Doesn't seem so hard to figure out what was going on: Jenny no doubt enjoyed a lot of his personality, and they shared the same tastes, and they had fun. But she perceived what is blatantly obvious, which is that he's dopey, possessive, and entitled, and so she was rightfully scared of committing to him and giving him more cause to feel a sense of ownership over her. In fact, it appears she said as much, albeit obliquely, with the rejection of labels. Meanwhile, the fact that the whole "OMG you also like The Smiths?" thing was inspired by a Brit makes me want laugh even harder at the douchebaggery.

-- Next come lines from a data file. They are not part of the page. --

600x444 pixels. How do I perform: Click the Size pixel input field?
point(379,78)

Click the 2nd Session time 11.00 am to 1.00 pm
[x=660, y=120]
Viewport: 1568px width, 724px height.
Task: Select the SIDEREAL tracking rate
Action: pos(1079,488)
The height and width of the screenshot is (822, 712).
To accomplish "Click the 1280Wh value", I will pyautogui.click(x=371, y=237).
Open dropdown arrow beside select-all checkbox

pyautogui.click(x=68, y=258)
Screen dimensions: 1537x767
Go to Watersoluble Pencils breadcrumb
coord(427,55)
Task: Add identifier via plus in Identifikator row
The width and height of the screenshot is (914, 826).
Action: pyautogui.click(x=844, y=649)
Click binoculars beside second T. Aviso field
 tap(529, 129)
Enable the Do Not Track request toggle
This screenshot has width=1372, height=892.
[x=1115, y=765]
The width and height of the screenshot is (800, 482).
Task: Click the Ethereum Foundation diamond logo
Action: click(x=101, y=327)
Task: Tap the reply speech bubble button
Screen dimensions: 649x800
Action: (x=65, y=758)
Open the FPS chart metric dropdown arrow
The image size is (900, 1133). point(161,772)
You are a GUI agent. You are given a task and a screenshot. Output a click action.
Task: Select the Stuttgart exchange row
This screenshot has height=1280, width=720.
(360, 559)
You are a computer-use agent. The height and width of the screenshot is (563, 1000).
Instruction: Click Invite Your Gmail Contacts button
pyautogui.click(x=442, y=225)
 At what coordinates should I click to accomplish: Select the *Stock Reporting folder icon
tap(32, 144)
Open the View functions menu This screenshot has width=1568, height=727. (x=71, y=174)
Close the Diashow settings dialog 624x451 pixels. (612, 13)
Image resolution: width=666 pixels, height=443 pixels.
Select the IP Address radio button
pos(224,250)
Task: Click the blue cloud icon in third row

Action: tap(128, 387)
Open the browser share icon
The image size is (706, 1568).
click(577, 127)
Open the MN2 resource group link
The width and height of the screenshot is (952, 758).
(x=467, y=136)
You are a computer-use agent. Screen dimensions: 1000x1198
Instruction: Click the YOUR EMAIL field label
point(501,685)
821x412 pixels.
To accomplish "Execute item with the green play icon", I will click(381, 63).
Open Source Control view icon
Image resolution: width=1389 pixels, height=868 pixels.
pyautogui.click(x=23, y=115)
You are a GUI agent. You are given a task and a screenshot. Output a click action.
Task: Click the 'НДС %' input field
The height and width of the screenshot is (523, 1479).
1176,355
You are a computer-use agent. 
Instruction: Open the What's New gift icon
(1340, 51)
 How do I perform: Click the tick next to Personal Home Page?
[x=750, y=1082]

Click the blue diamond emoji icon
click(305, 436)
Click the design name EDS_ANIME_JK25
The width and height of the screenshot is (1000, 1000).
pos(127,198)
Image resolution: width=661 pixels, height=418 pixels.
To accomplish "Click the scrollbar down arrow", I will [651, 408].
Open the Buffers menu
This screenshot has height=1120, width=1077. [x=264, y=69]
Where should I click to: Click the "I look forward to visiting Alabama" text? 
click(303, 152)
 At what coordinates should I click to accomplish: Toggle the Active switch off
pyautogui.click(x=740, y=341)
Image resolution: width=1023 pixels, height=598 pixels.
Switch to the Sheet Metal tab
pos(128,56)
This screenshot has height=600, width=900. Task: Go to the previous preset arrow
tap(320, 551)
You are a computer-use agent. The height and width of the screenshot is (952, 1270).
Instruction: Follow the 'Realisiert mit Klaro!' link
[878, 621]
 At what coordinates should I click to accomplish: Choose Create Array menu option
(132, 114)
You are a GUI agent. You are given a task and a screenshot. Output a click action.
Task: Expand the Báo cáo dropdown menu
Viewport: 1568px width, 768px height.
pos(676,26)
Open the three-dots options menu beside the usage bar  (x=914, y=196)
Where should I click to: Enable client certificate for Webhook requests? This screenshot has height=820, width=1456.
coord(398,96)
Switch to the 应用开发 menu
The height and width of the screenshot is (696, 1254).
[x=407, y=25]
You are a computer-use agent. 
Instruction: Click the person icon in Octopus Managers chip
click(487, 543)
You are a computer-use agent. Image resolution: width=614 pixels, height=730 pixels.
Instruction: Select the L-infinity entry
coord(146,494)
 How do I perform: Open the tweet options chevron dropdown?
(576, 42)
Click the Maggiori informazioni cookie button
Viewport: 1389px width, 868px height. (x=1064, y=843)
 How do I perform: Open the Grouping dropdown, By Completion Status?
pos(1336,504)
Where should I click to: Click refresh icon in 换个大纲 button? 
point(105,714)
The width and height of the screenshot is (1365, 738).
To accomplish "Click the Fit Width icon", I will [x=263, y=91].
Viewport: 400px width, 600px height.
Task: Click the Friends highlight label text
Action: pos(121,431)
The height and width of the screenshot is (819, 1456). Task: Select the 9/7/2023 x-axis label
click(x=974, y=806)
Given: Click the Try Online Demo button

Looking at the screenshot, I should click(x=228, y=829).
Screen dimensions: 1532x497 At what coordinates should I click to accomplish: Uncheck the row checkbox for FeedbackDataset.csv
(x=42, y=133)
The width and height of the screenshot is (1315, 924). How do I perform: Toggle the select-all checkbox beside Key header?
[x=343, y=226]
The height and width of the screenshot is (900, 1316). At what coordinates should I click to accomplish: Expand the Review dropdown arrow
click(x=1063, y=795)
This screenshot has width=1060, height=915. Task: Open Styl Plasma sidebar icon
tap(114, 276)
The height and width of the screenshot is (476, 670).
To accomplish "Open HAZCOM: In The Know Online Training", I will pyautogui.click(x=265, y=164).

It's like saying, "OMG, you like soccer, too?!" It really calls into question whether this woman had any relationship to the image he had of her.

Bored with moping, my friend Michael H. Weber and I decided to channel those energies into something of value.

Therapy?

A screenplay.

FAIL.

Except not, of course, because this sort of pity party about how it's unfair that women have all these rights to say no. A pity party over the injustice of these modern women who think they have a right to put themselves before any random dude who lays claim by falling in love---that's Hollywood gold. So bully for him. He was able to channel his douchebaggery into a major payday. Instead of resting on that, though, he has to take one more swipe at the woman who wisely looked at him and said, "I'll pass."

After writing the screenplay, I met up with Jenny for the first and only time since we broke up. We had dinner in Venice Beach, California. We talked about life, friends, everything - but not about what had happened between us.

I gave her the script to read on the flight back to London. Some time later she wrote me a letter. She loved the story, she said. It had surprised and moved her because she really related to Tom. Yes, incredibly, Jenny hadn't recognised herself as Summer at all.

Probably because Jenny Beckman is not actually the monster you make her out to be.